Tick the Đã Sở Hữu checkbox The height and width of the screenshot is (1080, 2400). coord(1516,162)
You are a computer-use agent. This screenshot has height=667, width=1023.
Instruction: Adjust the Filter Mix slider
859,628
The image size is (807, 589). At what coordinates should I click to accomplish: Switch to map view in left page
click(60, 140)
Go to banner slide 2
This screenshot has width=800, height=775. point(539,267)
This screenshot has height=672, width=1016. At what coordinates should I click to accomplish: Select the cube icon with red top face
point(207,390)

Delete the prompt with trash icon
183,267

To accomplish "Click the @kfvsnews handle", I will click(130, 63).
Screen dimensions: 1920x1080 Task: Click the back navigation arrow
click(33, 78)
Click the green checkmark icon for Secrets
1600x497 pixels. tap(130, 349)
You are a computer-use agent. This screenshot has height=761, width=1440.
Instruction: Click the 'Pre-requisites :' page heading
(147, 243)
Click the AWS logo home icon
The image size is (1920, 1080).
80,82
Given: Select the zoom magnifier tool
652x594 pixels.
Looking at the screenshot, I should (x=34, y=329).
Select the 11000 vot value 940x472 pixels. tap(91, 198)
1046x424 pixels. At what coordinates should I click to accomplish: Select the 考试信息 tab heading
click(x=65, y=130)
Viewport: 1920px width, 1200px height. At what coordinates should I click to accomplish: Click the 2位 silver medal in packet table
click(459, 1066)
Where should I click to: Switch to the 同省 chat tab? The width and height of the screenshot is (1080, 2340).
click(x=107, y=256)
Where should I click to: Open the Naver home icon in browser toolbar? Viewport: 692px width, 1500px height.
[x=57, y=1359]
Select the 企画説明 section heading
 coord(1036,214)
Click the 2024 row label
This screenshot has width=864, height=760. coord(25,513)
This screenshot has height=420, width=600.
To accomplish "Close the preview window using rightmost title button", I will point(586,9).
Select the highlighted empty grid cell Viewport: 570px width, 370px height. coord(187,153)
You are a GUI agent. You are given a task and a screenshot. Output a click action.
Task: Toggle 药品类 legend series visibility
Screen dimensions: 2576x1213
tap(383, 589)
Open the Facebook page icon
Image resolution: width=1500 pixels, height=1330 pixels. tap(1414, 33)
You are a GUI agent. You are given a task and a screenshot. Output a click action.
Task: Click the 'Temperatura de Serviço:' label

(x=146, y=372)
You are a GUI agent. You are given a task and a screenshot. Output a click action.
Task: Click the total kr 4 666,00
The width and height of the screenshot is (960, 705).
▬▬▬▬▬▬▬▬▬▬
WHAT YOU WILL DO: Change "GUI agent" to "UI agent" everywhere in the records above, and leave everything else the same.

THE RESPONSE:
Tick the Đã Sở Hữu checkbox The height and width of the screenshot is (1080, 2400). coord(1516,162)
You are a computer-use agent. This screenshot has height=667, width=1023.
Instruction: Adjust the Filter Mix slider
859,628
The image size is (807, 589). At what coordinates should I click to accomplish: Switch to map view in left page
click(60, 140)
Go to banner slide 2
This screenshot has width=800, height=775. point(539,267)
This screenshot has height=672, width=1016. At what coordinates should I click to accomplish: Select the cube icon with red top face
point(207,390)

Delete the prompt with trash icon
183,267

To accomplish "Click the @kfvsnews handle", I will click(130, 63).
Screen dimensions: 1920x1080 Task: Click the back navigation arrow
click(33, 78)
Click the green checkmark icon for Secrets
1600x497 pixels. tap(130, 349)
You are a computer-use agent. This screenshot has height=761, width=1440.
Instruction: Click the 'Pre-requisites :' page heading
(147, 243)
Click the AWS logo home icon
The image size is (1920, 1080).
80,82
Given: Select the zoom magnifier tool
652x594 pixels.
Looking at the screenshot, I should (x=34, y=329).
Select the 11000 vot value 940x472 pixels. tap(91, 198)
1046x424 pixels. At what coordinates should I click to accomplish: Select the 考试信息 tab heading
click(x=65, y=130)
Viewport: 1920px width, 1200px height. At what coordinates should I click to accomplish: Click the 2位 silver medal in packet table
click(459, 1066)
Where should I click to: Switch to the 同省 chat tab? The width and height of the screenshot is (1080, 2340).
click(x=107, y=256)
Where should I click to: Open the Naver home icon in browser toolbar? Viewport: 692px width, 1500px height.
[x=57, y=1359]
Select the 企画説明 section heading
 coord(1036,214)
Click the 2024 row label
This screenshot has width=864, height=760. coord(25,513)
This screenshot has height=420, width=600.
To accomplish "Close the preview window using rightmost title button", I will point(586,9).
Select the highlighted empty grid cell Viewport: 570px width, 370px height. coord(187,153)
You are a UI agent. You are given a task and a screenshot. Output a click action.
Task: Toggle 药品类 legend series visibility
Screen dimensions: 2576x1213
tap(383, 589)
Open the Facebook page icon
Image resolution: width=1500 pixels, height=1330 pixels. tap(1414, 33)
You are a UI agent. You are given a task and a screenshot. Output a click action.
Task: Click the 'Temperatura de Serviço:' label

(x=146, y=372)
You are a UI agent. You are given a task and a screenshot. Output a click action.
Task: Click the total kr 4 666,00
The width and height of the screenshot is (960, 705).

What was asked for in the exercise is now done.